Or le nombre de citations et d'exempla figurant dans les Essais et leur fréquence, notamment dans les chapitres du début, ont souvent amené les chercheurs à rapprocher l'ouvrage de Montaigne des recueils de « leçons » qui étaient à la mode à la Renaissance. Pierre Villey avait évoqué Adages et Apophtegmes d'Érasme, Lectionesantiquaede Celio Rodigino, De honesta disciplina de Pietro Crinito, Officina de Ravisius Textor, Épîtres dorées (traduction française des Epistolasfamiliares) de Guevara – en somme, toutes ces collections d'anecdotes et de sentences où l'on repère effectivement l'origine des nombreuses histoires qui ponctuent les Essais. Il faudrait encore ajouter les Apophtegmata de Conrad Lycosthenes (dont Étienne Ithurria a retrouvé un exemplaire couvert d'annotations qui pourraient être de la main du futur auteur des Essais) et le Theatrum vitae humanae, ouvrage encyclopédique du médecin et philosophe bâlois Theodor Zwinger, qui se situe toutefois bien au-dessus d'une simple compilation. C'est là le cadre culturel où les Essais viennent prendre place, tout en le dépassant.

Les matériaux de Montaigne en effet ne sont pas toujours de première main, il prend son bien où il le trouve : « Et moi ai pris des lieux assez ailleurs qu'en leur source. » Si les citations, poétiques ou en prose, qui émaillent sa page, viennent directement de ses auteurs préférés, pour les exemples, les « lieux » dits communs, en d’autres termes la topique du savoir anthropologique transmise de l'Ad Herennium à Érasme, il est certain qu'il a souvent recours à ces collectes préparées dès l'Antiquité à l'usage de l'éducation rhétorique et de l'édification morale. Il peut même arriver parfois de remarquer une structure similaire entre quelques chapitres de Montaigne et certaines sections de tel ou tel recueil de leçons.

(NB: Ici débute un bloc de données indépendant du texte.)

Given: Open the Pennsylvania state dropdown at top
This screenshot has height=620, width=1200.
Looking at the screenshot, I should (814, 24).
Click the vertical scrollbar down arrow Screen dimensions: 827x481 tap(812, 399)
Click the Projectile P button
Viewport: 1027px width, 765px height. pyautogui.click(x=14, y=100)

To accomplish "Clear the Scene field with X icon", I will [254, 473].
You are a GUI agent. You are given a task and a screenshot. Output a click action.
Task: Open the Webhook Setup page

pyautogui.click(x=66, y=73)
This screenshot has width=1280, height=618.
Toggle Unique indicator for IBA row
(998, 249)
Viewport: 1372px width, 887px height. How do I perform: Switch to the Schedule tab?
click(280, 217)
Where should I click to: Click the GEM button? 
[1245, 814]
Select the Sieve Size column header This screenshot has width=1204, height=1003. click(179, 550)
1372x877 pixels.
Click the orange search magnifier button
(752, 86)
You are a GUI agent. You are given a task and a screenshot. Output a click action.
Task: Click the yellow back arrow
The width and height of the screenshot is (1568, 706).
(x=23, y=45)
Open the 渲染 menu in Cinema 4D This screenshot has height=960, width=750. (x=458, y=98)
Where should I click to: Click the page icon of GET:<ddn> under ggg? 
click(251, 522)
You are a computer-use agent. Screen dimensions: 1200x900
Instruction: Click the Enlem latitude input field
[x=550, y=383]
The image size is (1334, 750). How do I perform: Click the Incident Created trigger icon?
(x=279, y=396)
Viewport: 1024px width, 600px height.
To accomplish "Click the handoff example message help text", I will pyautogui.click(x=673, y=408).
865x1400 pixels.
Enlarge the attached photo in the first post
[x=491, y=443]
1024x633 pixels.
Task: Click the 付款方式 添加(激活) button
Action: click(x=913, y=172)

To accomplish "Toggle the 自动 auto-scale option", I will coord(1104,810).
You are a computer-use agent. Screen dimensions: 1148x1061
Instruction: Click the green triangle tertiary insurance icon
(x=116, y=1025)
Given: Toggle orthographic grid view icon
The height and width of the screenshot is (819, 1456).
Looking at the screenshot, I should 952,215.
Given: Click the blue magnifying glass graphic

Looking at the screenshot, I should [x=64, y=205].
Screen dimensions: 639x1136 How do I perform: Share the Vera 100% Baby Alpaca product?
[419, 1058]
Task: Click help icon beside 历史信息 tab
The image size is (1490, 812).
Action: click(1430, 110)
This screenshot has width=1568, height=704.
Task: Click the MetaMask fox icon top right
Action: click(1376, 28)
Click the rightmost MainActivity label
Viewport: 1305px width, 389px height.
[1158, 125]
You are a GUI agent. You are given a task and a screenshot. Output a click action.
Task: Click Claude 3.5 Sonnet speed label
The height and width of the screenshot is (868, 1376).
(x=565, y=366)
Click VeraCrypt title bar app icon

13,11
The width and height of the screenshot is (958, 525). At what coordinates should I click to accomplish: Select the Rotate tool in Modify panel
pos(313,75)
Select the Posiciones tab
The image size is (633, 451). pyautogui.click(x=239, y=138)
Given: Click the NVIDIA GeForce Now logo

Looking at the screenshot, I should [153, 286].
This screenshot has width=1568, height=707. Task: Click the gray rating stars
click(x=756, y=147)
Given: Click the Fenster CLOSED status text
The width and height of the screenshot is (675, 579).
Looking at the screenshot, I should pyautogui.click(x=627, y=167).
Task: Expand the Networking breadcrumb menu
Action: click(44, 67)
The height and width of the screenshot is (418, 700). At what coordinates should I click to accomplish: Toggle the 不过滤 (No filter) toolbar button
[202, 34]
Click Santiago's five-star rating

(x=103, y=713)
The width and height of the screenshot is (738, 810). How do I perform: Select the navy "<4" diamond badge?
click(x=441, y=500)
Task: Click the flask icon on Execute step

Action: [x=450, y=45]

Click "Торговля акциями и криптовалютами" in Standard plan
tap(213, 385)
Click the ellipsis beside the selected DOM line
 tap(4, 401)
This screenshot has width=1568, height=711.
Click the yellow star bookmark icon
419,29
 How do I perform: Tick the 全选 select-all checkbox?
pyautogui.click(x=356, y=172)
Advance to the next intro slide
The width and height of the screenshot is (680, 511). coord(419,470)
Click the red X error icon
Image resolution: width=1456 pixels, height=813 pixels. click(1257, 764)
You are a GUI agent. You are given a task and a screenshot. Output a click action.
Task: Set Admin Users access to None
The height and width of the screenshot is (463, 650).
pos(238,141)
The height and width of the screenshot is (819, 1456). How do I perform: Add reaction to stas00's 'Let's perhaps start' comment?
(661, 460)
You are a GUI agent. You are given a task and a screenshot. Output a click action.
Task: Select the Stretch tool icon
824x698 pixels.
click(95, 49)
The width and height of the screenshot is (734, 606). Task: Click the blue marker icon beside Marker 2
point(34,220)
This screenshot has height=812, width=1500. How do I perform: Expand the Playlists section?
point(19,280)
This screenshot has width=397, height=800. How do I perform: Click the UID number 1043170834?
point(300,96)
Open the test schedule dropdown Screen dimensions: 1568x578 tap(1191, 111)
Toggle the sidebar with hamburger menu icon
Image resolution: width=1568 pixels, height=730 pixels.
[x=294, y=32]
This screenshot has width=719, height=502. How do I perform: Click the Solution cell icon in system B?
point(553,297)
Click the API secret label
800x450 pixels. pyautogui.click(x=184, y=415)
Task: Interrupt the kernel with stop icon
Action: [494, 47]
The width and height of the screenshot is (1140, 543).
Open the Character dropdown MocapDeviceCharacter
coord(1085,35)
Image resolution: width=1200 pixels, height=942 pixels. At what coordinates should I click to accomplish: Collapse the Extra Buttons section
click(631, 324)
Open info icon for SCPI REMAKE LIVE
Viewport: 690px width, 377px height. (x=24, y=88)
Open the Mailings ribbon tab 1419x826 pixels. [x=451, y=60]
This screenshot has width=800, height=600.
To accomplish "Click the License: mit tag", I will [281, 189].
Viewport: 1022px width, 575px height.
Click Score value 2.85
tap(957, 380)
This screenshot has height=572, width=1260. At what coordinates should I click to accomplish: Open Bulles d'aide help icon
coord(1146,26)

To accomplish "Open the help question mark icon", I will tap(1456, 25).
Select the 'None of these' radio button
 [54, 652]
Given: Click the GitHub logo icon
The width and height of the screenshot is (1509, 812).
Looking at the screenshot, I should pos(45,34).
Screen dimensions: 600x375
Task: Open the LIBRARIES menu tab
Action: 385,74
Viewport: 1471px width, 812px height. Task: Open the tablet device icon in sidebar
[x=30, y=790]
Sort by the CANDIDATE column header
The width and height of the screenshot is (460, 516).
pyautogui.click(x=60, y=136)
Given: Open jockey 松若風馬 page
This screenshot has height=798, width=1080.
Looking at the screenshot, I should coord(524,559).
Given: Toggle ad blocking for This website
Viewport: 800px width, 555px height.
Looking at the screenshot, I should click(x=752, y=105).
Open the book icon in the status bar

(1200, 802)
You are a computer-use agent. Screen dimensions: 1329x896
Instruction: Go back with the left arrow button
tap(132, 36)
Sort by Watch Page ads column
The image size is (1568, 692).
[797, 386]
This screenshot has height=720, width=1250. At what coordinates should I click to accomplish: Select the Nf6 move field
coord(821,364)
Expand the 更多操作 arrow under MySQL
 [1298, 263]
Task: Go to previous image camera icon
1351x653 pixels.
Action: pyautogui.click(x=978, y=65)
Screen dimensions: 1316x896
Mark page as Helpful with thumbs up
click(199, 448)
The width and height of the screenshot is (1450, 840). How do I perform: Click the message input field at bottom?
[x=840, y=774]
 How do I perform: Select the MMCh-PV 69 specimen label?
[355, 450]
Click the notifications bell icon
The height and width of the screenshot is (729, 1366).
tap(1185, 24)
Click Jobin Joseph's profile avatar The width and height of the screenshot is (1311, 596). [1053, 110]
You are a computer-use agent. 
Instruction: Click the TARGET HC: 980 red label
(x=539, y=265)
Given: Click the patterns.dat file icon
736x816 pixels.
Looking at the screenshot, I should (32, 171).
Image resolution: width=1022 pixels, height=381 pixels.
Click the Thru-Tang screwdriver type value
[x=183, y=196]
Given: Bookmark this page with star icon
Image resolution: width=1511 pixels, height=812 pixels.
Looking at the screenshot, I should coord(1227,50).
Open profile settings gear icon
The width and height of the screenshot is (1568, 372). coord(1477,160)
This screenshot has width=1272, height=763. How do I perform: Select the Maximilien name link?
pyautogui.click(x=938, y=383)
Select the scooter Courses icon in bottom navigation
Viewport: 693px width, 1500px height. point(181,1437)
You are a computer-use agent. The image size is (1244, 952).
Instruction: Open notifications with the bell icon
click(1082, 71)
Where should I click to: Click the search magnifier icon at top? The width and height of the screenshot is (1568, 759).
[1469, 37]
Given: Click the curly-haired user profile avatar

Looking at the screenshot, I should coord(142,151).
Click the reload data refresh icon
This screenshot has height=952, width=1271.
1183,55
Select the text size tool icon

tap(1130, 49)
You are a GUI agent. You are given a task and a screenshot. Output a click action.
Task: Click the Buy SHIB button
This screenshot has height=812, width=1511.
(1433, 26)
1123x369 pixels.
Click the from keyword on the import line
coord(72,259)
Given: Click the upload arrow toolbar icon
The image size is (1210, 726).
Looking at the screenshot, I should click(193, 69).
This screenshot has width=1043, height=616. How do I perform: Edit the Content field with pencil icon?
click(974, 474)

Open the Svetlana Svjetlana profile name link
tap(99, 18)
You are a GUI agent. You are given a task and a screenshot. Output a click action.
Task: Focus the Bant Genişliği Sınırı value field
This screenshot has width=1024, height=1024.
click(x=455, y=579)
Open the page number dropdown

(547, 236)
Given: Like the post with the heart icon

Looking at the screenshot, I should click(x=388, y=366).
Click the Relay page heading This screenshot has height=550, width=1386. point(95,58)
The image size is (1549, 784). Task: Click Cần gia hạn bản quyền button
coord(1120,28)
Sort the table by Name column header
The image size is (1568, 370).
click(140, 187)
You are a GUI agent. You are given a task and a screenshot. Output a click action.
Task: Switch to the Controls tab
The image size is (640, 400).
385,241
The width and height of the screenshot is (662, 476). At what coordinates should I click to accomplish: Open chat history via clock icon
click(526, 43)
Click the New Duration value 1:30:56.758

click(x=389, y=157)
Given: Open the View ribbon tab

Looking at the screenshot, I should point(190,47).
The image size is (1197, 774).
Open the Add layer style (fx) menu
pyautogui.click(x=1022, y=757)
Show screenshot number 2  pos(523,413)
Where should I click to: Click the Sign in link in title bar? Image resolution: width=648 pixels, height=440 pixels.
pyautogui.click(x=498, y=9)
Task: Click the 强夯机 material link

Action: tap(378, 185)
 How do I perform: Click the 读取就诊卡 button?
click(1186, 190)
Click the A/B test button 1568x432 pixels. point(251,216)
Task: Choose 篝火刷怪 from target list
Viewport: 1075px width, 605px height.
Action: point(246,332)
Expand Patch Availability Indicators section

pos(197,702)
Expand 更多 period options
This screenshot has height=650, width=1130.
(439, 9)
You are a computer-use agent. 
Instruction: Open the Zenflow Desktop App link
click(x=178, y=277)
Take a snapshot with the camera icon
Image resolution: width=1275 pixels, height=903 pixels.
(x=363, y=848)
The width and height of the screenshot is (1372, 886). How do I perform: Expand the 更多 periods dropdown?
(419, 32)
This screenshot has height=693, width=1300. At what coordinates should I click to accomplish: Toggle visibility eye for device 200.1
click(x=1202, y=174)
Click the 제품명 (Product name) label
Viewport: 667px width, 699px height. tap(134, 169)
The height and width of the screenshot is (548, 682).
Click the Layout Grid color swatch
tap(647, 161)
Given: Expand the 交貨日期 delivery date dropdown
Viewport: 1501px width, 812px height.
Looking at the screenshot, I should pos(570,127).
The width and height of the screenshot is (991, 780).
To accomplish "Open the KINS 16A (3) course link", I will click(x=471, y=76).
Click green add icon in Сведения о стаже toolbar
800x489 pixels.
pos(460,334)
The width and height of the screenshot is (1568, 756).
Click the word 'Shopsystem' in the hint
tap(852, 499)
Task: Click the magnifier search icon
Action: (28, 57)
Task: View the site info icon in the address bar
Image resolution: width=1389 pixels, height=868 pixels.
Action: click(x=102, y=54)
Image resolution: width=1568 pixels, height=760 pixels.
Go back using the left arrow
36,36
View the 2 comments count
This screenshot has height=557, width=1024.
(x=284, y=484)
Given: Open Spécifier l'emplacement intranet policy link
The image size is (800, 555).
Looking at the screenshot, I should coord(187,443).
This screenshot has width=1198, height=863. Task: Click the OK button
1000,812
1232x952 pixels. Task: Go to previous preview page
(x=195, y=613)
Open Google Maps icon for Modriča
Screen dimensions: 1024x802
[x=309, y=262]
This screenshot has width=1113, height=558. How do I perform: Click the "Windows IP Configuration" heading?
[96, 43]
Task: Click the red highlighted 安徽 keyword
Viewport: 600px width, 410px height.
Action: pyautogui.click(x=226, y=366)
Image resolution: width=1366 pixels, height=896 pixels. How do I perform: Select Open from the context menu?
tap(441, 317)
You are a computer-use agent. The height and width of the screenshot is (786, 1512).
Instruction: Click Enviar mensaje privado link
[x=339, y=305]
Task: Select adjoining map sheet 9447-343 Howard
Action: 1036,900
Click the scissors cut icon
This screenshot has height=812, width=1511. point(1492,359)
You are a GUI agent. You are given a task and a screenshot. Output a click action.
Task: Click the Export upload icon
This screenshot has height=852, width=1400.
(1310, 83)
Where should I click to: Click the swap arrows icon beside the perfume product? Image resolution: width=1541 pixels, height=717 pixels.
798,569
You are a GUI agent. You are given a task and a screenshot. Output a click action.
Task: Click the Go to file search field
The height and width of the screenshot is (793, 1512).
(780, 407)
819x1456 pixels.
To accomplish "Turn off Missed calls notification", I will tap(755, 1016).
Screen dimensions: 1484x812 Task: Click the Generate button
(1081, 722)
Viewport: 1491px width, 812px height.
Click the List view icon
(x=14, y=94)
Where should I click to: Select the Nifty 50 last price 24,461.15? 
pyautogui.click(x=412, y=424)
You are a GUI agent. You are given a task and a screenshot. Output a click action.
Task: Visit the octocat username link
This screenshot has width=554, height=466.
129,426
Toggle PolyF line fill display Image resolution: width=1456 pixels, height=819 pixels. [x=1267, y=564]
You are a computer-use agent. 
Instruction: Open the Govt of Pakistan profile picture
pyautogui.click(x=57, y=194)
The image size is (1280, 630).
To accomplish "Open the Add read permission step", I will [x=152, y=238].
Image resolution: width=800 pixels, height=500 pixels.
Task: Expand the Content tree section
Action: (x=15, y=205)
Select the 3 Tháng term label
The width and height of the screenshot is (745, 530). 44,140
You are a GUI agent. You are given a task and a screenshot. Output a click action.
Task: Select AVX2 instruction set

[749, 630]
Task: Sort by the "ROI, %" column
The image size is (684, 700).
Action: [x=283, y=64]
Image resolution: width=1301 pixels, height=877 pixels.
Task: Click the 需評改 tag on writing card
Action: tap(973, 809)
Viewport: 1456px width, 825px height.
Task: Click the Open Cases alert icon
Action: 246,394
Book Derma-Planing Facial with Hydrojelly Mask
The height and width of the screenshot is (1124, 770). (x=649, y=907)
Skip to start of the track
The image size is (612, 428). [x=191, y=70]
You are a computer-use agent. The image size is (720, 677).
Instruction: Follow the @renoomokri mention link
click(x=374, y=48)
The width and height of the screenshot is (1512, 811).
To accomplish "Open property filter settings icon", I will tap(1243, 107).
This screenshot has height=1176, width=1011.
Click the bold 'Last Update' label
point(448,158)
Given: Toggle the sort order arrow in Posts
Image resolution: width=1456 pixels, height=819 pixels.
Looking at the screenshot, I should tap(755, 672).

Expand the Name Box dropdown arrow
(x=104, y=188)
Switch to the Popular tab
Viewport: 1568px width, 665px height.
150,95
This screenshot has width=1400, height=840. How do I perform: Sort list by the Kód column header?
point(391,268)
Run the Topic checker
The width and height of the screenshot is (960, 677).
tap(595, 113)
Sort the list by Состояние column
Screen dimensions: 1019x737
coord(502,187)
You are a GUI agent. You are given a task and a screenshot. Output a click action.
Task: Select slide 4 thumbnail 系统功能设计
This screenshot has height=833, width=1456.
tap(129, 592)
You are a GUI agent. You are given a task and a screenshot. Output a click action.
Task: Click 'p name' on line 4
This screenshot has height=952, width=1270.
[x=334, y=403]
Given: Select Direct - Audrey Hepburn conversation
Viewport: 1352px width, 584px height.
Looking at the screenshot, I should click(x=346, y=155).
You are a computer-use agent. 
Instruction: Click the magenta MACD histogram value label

Cela n'entraîne pas cependant une filiation directe des Essais avec ces compilations dont le xvie siècle était gourmand. Quelque chose change sous la plume de Montaigne : il y a d'abord le travail du jugement, qui opère la mise en œuvre des matériaux rassemblés et la greffe de l'analyse critique sur le tissu de la compilation. L'extraordinaire nouveauté de l'œuvre réside surtout dans les métamorphoses par lesquelles ce texte transmue les modèles culturels de l'humanisme en une écriture de la subjectivité. Certes, Montaigne semble se laisser guider par des concepts ; mais aucun texte, même le plus spéculatif, n'est issu simplement d'un itinéraire mental au pays abstrait des idées. À l’origine, il y a toujours une expérience, concrète ou fantasmatique. Nous sommes là au cœur du grand débat autour des concepts de raison et d'expérience, et de son écho dans la littérature morale du xvie siècle. Les exempla représentent justement les occasions où se vérifie et se diversifie l'expérience, sur laquelle seule peut se fonder le raisonnement. Or l'expérience de tout ce qu'on ne peut pas vivre directement, c'est précisément à travers les lectures qu'on la fait. La lecture est avant tout un apprentissage de soi.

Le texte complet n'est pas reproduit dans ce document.